Le persone affette da autismo, ci spiega questa mamma disperata, non tollerano bruschi cambiamenti pertanto, non potendo far uscire il figlio dal centro, il team di operatori ha cercato di creare un clima di equilibrio con gli altri ospiti e con la presenza della famiglia una volta a settimana solo attraverso delle videochiamate. «Mi chiedeva se a casa era tutto pronto, se avevo preparato il suo piatto preferito, come se volesse accertarsi che sarei andata a prenderlo – continua la madre – ma quando io cambiavo argomento per non farlo soffrire, sapendo che non mi era permesso farlo uscire dalla struttura per via delle limitazioni del Covid, Michele ha iniziato a rendersi conto e inventava mal di denti, mal di pancia per attirare l’attenzione e farsi venire a prendere.
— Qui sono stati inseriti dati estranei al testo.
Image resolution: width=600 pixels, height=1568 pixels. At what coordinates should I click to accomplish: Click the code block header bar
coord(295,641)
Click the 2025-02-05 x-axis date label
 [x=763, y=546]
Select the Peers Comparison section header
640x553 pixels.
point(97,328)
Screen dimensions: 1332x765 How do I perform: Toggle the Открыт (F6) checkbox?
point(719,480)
Uno strazio…Quando poi l’emergenza Covid sembrava essere passata con un parziale ritorno alla normalità, ho chiesto di poterlo riportare a casa ma dapprima mi hanno detto che essendo un’esperienza sperimentale per Michele e per gli altri ospiti, se lo avessi portato via avrei alterato un equilibrio che si era creato tra gli utenti, poi che avrei dovuto sottoporlo al tampone e alla quarantena a casa una volta usciti e che non sarebbe più potuto ritornare… insomma non c’era una soluzione. E Michele peggiorava».
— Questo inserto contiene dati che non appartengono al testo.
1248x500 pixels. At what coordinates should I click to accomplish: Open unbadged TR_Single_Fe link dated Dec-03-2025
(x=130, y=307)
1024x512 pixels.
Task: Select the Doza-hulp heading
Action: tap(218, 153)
La signora Oreficini ha iniziato a vedere delle crisi comportamentali di quel figlio che mai prima d’ora aveva manifestato reazioni violente. «Ha rotto un lavandino, metteva i suoi vestiti a bagno, ha anche tentato di scappare arrampicandosi e facendosi male al cancello – racconta ancora – gli hanno somministrato degli ansiolitici, ma sono quindici giorni che piange sempre, mi fa chiamare dagli operatori. E’ straziante sentirlo in quelle condizioni, anche perché lui fa fatica per la sua condizione a esprimere emozioni, non ha mai pianto prima d’ora. Ho chiesto a tutti i soggetti preposti, Regione Marche, Asur, Cooss, Comune ma nessuno è stato capace di dirmi perché non posso riportare a casa mio figlio. Sono cinque mesi che non lo vedo, cinque mesi che non si capisce perché mio figlio non possa tornare a casa».
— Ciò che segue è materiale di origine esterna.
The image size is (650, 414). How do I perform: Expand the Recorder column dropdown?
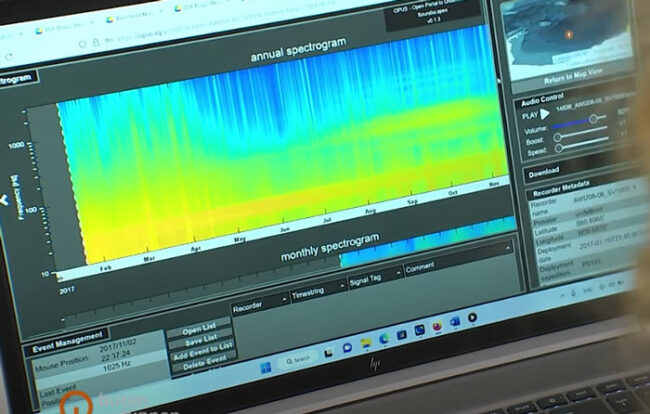284,297
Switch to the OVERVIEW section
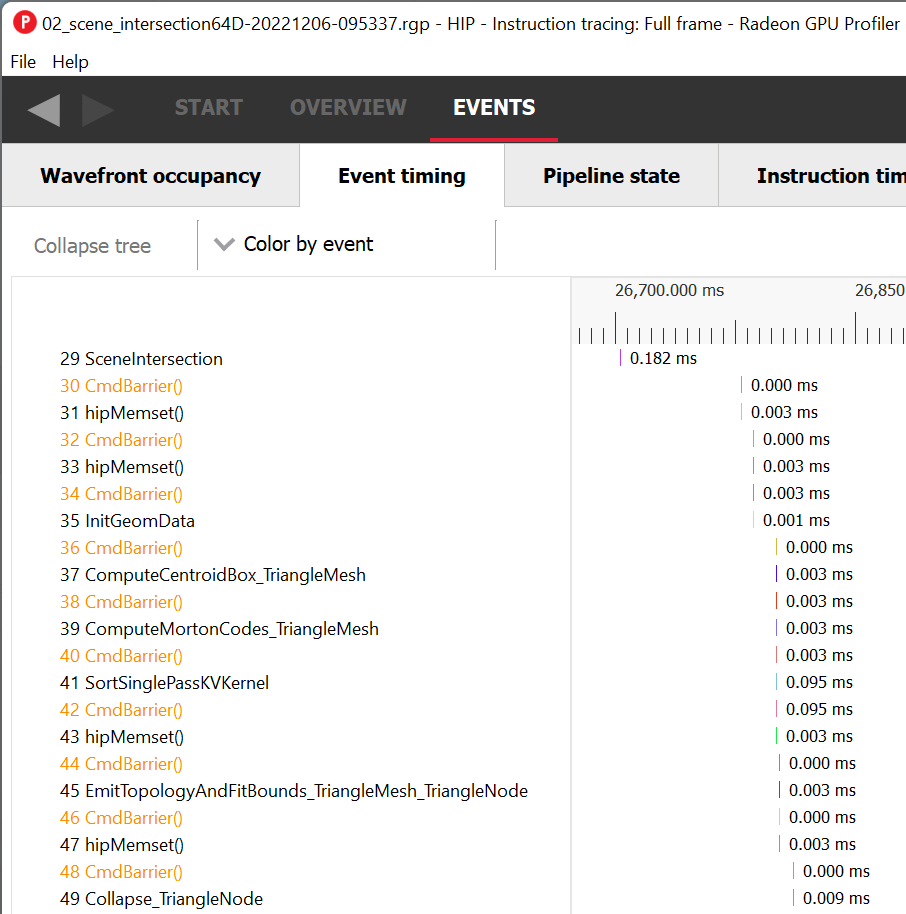The image size is (906, 914). click(x=348, y=108)
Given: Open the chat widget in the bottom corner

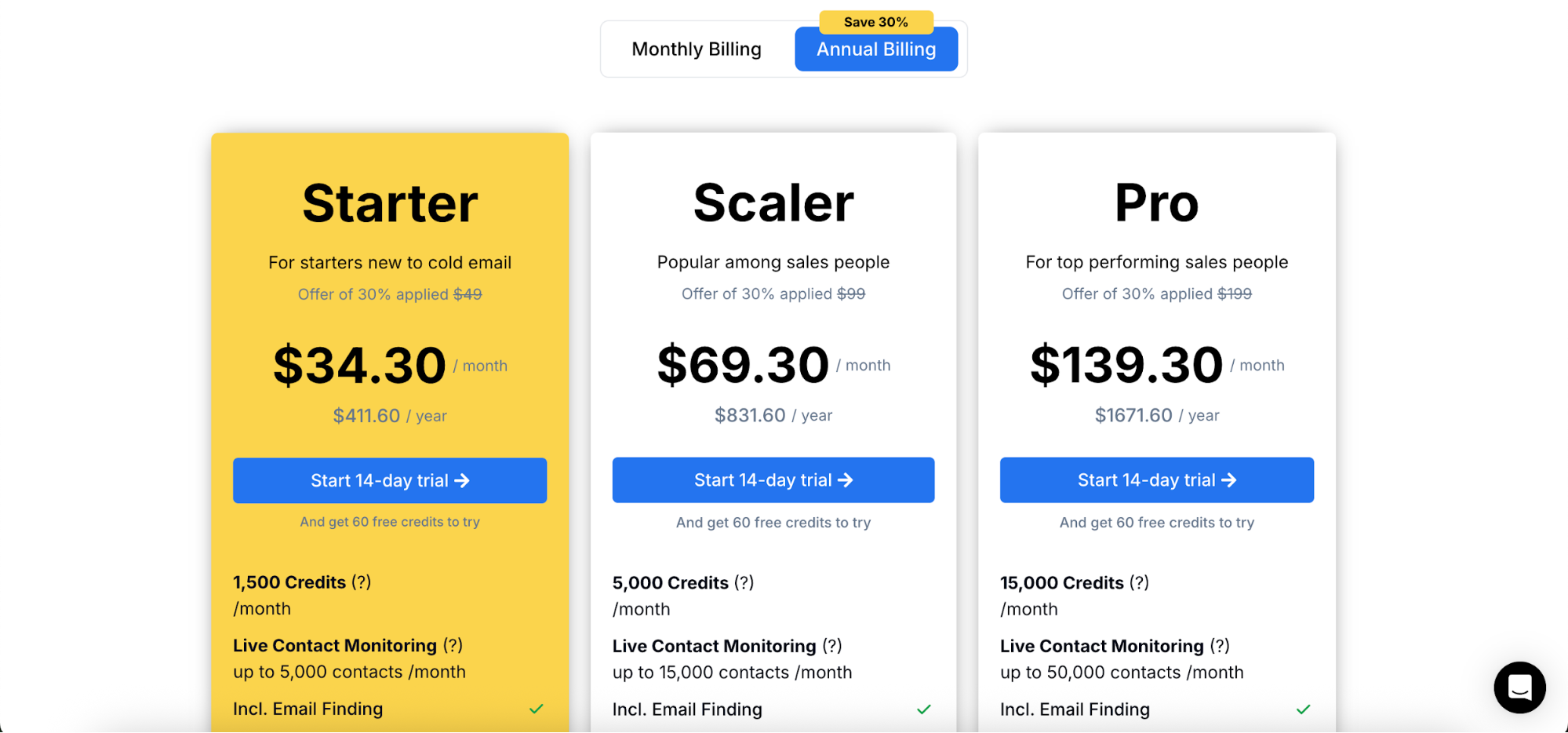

L’appello accorato della mamma è stato accolto dall’Assessore ai servizi sociali del Comune di Jesi Maria Luisa Quaglieri che dopo diverse insistenze sembra essere riuscita a risolvere la questione. «Me ne sono voluta occupare perché capisco perfettamente il sentire di queste famiglie e questo periodo che è stato veramente duro del Covid senza vedere i propri cari è stato un problema grosso, non potevo esimermi dal portare il loro grido in Asur. Le famiglie vanno sempre ascoltate – dice l’assessore che prendendo a cuore il problema in prima persona è riuscita a risolverlo – oggi verrà fatta una comunicazione ufficiale da parte dell’Asur e per questo ringrazio la dottoressa Nadia Storti, direttore generale, per essersi impegnata in questa situazione facendo in modo che si potesse agevolare il percorso. Così le famiglie potranno vedere i propri figli e la situazione avrà un epilogo finalmente».